WRT linear probing, isn't it problematic? What if abracadabra wasn't actually added and someone asked for it? When do you know when to stop looking? At the end of the table?? So now instead of an O(1) lookup you have a O(n) array.

I presume there is a clever solution here

5. Originally Posted by MK27
The only hash tables I've implemented used either a link list or a b-tree in the bucket, so I'm curious: how do you then find this item later? If I insert a key "abracadabra" and it gets multi-hashed, when someone retrieves abracadabra, do you go thru the same process (try hash1, if that doesn't return abracadabra, try hash2, etc)?
Pretty much.

Seems to me this is no advantage over a linked list but has a clear disadvantage (the number of multi-hashes must still be finite).
No overhead for inserting into a linked list, and potentially faster, depending on speed of hashing and, of course, how much it avoids collisions.

WRT linear probing, isn't it problematic? What if abracadabra wasn't actually added and someone asked for it? When do you know when to stop looking? At the end of the table?? So now instead of an O(1) lookup you have a O(n) array.
I assume that's why linear probing is a dumb algorithm only worth studying for academic purposes, like insertion sort.
The same thing happens on insert: it can take forever (theoretically) to find an empty bucket.

6. Linear probing is rarely implemented in such a way as to result in actual linear performance. Expansion (increase in the number of buckets) is a necessary evil to get good performance out of simple linear probing as with any hypothetical hash table that always expands on collision.

Repeated hashing for hash table implementations mostly come in two forms.

"Double Hashing" (common) uses two entirely different hash algorithms. If the first search fails the second hashing algorithm is recursively called for the next attempts. If the number of tries is the same as the number of buckets you get loose linear behavior, but in practice the number of attempts is significantly less than the number of buckets.

"Multi-hashing" (uncommon) uses a hash algorithm that requires the hash to be finalized in some specific way. These implementations hash for a specific number of possibilities while only being finalized if a given search doesn't succeed. Generally the values added after processing the actual key are chosen to be uniformly distributed. The number of possibilities is generally fixed for the algorithm instead of the number of buckets so this is rarely linear.

In practice, most any hash table using simple probing may increment a bucket counter on rehashing to account for the existence of the key at a different location. Insertion suffers a constant cost for the already non-constant collision handling algorithm allowing searching to be constant if the key would never be found.
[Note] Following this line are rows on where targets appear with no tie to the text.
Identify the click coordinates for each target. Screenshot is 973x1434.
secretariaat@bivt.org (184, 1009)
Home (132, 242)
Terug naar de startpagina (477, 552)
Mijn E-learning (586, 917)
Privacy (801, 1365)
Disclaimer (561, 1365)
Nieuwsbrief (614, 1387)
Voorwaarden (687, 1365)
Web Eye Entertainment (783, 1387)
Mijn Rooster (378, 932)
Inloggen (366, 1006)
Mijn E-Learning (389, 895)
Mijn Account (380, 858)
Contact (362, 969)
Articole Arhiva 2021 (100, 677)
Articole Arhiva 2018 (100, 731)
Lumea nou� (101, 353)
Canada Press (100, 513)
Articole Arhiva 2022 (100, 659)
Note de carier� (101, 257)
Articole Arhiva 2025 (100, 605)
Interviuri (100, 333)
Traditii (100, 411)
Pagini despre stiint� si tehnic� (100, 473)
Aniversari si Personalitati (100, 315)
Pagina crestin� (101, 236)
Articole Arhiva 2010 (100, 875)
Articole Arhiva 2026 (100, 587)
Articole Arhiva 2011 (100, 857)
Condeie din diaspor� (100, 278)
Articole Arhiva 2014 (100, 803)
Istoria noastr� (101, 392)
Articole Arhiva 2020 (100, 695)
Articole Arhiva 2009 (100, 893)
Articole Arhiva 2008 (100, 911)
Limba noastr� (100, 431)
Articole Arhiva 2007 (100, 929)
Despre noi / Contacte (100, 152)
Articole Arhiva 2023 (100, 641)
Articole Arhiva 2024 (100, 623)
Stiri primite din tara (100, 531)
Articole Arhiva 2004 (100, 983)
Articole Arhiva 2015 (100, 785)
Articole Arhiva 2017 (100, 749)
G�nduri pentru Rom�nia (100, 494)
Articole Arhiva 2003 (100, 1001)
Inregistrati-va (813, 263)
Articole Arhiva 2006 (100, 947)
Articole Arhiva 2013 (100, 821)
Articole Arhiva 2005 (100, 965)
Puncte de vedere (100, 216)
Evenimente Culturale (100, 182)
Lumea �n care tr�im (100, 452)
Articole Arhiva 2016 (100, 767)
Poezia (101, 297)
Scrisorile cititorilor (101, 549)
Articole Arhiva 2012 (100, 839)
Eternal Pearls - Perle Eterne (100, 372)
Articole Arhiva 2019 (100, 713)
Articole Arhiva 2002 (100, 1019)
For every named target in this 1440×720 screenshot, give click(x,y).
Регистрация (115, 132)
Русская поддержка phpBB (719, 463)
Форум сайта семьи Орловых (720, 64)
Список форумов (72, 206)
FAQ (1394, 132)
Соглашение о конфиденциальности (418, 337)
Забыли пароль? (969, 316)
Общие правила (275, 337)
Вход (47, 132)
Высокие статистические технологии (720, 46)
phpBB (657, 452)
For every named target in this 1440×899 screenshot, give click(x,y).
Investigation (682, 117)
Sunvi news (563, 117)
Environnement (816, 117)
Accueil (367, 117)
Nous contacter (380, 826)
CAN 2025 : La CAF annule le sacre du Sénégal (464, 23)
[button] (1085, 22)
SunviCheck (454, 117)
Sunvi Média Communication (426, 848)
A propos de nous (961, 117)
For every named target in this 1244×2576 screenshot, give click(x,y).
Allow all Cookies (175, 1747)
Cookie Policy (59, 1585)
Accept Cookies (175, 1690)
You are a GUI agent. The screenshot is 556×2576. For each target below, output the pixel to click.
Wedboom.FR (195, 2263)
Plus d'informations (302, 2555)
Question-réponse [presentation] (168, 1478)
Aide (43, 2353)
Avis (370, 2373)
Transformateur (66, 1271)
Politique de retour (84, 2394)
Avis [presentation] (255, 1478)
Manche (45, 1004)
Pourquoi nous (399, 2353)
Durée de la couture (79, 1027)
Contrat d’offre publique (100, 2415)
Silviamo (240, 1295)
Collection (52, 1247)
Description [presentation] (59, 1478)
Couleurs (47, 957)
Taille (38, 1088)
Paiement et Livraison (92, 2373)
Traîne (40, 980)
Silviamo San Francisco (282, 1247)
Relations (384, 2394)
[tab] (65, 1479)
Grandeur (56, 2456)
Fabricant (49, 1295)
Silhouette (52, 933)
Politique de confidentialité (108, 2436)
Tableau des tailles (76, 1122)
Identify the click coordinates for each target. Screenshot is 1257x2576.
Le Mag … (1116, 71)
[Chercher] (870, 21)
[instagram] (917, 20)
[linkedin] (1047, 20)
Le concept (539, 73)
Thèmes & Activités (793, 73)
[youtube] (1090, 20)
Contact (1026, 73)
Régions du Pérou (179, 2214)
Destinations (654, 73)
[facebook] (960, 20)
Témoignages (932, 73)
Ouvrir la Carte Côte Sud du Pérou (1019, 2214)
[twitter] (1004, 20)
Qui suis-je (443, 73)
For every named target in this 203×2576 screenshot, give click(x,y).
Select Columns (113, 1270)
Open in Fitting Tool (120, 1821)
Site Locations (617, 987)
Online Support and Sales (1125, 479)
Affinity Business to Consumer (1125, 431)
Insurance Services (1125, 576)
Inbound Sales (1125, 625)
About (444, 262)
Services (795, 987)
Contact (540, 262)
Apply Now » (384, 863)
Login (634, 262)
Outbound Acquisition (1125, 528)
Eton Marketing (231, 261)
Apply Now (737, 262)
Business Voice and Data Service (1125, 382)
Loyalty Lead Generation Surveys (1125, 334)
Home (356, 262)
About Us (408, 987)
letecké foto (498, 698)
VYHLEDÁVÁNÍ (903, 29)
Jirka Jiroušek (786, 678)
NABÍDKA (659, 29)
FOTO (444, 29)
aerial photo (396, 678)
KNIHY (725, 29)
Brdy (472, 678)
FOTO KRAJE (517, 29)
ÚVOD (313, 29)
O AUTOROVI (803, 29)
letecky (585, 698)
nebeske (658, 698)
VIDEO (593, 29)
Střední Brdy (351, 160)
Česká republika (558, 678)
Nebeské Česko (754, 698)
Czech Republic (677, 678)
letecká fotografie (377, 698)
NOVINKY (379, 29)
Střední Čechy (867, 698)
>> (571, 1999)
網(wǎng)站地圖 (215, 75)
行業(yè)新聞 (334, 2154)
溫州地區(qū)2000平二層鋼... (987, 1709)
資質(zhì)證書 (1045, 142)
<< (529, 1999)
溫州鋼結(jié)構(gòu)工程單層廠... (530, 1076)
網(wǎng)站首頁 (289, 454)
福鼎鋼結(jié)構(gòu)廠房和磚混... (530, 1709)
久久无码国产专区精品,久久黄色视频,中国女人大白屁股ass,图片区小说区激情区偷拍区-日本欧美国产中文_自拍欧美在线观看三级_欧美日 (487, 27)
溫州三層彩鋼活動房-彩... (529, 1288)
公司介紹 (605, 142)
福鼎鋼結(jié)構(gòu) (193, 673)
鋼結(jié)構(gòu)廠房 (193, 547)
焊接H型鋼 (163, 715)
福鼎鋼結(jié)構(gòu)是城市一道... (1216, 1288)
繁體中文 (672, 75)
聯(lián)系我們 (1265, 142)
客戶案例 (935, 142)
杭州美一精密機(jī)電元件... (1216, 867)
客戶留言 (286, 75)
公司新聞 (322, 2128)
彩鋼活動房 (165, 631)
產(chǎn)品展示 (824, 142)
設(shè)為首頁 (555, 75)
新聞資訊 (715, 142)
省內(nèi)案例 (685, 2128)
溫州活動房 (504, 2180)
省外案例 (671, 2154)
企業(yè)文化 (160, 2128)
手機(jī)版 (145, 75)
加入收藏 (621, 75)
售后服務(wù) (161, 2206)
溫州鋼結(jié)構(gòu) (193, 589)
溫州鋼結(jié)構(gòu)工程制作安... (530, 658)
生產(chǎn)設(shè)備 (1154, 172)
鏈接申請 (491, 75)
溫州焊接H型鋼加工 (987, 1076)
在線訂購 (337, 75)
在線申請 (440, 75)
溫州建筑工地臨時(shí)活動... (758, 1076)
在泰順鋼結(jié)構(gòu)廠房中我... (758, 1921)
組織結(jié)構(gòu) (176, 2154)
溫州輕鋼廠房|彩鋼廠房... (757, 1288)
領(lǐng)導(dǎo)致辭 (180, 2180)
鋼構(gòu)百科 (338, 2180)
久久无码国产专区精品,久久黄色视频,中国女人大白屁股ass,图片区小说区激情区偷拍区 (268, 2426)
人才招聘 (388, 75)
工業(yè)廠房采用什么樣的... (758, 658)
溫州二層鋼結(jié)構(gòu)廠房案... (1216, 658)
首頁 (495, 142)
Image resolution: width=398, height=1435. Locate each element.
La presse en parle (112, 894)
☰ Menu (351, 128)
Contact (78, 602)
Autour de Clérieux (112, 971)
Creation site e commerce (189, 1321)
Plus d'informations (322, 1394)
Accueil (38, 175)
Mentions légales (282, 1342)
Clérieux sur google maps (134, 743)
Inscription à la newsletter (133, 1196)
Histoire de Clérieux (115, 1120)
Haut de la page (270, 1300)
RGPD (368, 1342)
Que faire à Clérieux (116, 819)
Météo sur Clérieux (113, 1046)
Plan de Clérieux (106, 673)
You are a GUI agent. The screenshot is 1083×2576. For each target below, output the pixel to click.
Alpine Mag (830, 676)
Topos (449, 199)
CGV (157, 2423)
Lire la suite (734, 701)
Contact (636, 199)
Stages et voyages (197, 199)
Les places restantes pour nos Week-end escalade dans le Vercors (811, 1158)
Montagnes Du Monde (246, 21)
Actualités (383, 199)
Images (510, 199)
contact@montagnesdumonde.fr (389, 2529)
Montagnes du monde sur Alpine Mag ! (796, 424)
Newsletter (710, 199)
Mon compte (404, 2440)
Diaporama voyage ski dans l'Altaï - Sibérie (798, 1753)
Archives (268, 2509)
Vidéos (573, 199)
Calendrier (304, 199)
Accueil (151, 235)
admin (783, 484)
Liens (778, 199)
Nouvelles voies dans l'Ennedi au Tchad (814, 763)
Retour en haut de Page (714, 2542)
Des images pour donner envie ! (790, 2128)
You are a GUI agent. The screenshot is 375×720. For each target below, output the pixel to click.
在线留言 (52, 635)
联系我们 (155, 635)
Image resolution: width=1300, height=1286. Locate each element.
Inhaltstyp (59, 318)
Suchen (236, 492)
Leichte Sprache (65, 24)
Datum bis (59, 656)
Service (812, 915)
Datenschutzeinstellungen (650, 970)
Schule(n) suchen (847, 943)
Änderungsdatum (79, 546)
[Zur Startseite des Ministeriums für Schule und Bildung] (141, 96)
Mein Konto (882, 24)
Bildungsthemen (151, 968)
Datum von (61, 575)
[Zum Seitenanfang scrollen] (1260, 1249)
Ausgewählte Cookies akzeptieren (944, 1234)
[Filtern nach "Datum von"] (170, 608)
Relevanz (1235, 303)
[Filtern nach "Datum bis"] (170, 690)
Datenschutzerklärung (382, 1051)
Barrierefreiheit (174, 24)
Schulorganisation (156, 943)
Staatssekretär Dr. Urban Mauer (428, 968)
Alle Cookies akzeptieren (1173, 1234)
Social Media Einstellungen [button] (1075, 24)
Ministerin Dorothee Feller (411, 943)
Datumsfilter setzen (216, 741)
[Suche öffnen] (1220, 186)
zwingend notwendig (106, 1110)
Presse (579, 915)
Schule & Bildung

Removal of a pair requires walking the table so this strategy isn't really acceptable for a general purpose hash table. This is possible with some repeated hashing strategies (mostly multi-hashing) but problematic or prohibitively expensive depending on the hash algorithms chosen.

That said, the above only applies to fairly simple strategies. If expansion occurs at a given load and the appropriate hash algorithms are used constant time search and insert can be achieved with linear probing.

In other words, linear probing and repeated hashing aren't the algorithm itself; they are strategies that guide the choice of algorithm. Those algorithms range from exceedingly simple (If a bucket isn't available try the very next bucket.) to alarmingly complex (Use this family of hashing functions associated with this mutation box for this number of buckets.).

Soma

7. There is also quadratic probing and other forms of probing that address some of the shortcomings of linear probing all the while introducing their own set of unique issues.

8. Yeah, I'm aware. Anyway, this project has served my needs now, so I'm archiving it.

9. On a side note, the most important advantage to probing hash maps (as opposed to chains or trees or other data structures rooted in the buckets) is its caching and allocation behavior. Dangling a linked list from a bucket means you have to allocate nodes, and they're gonna be all over memory. With probing, the only allocations you do are for the core array.